The Sacramento Bee –
April 10, 2013:
California may have high housing, fuel and electric power prices, but Californians’ spending on health care is below the national average, according to a new data compilation by the Wall Street Journal.
California was spending $6,258 per resident on health care – doctors, hospitals, prescription drugs – in 2009, the latest year for which complete data were available, the Wall Street Journal study found.
That was about $600 less than the national average, with spending ranging from a high of $10,349 in Washington, D.C., to a low of $5,031 in Utah.

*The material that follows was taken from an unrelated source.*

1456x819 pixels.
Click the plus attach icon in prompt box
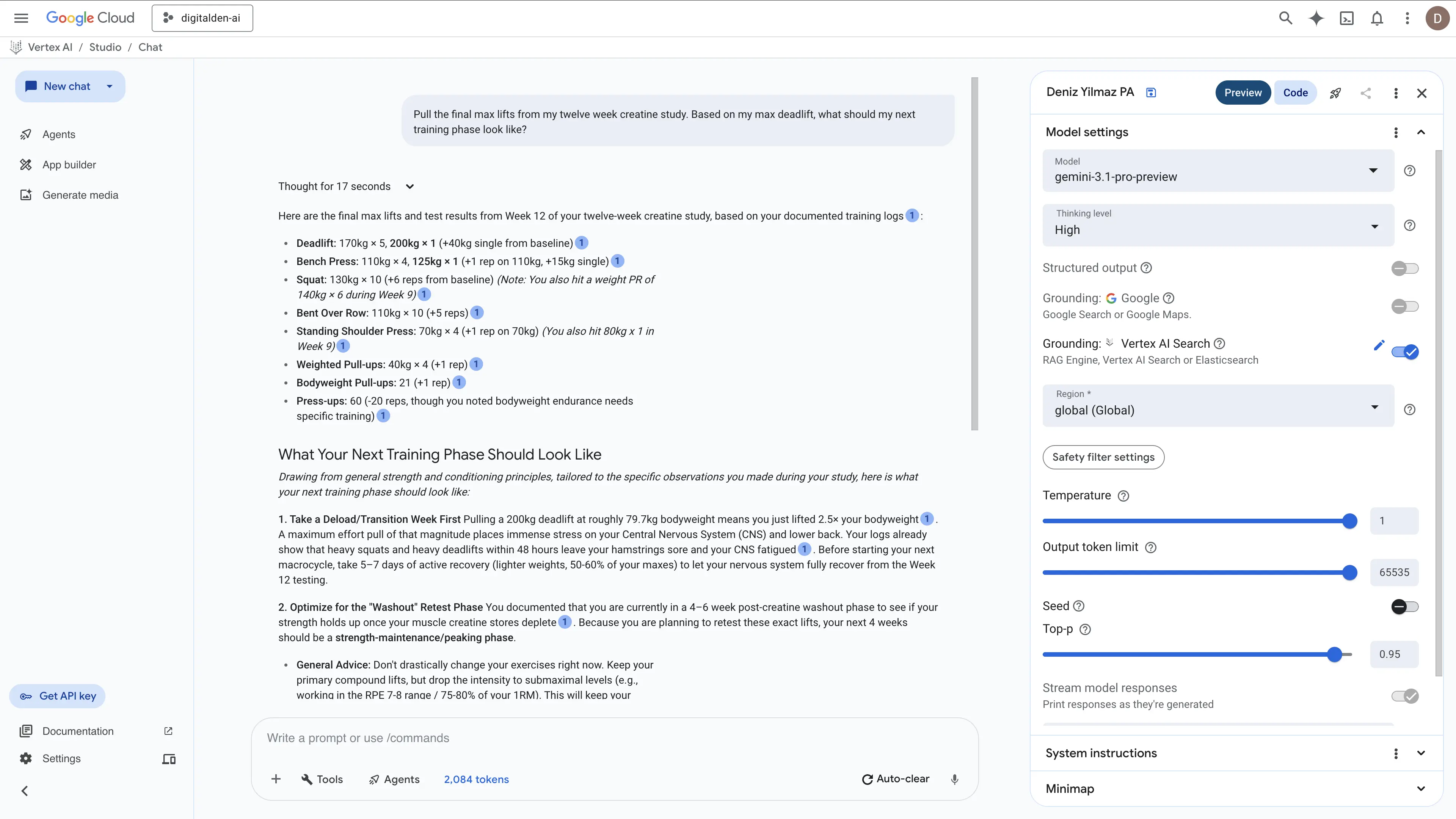point(276,779)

Overall, the data indicated that California was spending about $225 billion on health care from private and public funds in 2009, more than 10 percent of the state’s economy and the largest single sector of its economy.

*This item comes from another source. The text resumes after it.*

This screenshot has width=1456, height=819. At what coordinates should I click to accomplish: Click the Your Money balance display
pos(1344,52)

The number has grown since and is likely to jump sharply once billions of additional dollars begin flowing into the state’s health sector from the federal Affordable Care Act. It will provide coverage to at least half of the state’s estimated 7 million medically uninsured residents, much of it coming from the federal government but some from individuals and private employers.
The Wall Street Journal said that California’s per capita spending on hospitals, the biggest single chunk of health care expense, was particularly low in 2009 – $2,077 or sixth lowest among the states. Its spending on prescription drugs was also among the nation’s lowest, as was its level of obesity, at 23.8 percent of the adult population.